“Starlings’ murmuration consists of a flock moving in synch with one another, engaging in clear, consistent communication and exhibiting collective leadership and deep, deep trust. Every individual bird focuses attention on their seven closest neighbors and thus manage a large flock cohesiveness and synchronicity (at times upwards of over a million birds).”
-Sierra Pickett
“My dream is a movement with such deep trust that we move as a murmuration, the way groups of starlings billow, dive, spin, dance collectively through the air — to avoid predators, and, it also seems, to pass time in the most beautiful way possible. When fish move in this way, they are shoaling. When bees and other insects move in this way, they are swarming. I love all the words for this activity.

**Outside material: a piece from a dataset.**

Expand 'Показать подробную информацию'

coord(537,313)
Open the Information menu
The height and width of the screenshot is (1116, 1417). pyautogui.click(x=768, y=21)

“Here’s how it works in a murmuration/shoal/swarm: each creature is tuned in to its neighbors, the creatures right around it in the formation. This might be the birds on either side, or the six fish in each direction. There is a right relationship, a right distance between them — too close and they crash, too far away and they can’t feel the micro-adaptations of the other bodies. Each creature is shifting direction, speed, and proximity based on the information of other creatures’ bodies.
There is a deep trust in this: to lift because the birds around you are lifting, to live based on your collective real-time adaptations. In this way thousands of birds or fish or bees can move together, each empowered with the basic rules and a vision to live. Imagine our movements cultivating this type of trust and depth with each other, having strategic flocking in our playbooks.”
-adrienne maree brown, Emergent Strategy: Shaping Change, Changing Worlds, page 71.
Having just read an article on Christian Nationalism, I truly appreciated the grace and unpredictability of a murmuration. It’s antithesis springs to mind: soldiers marching in fascist lockstep. One is a creation of God, the other of man.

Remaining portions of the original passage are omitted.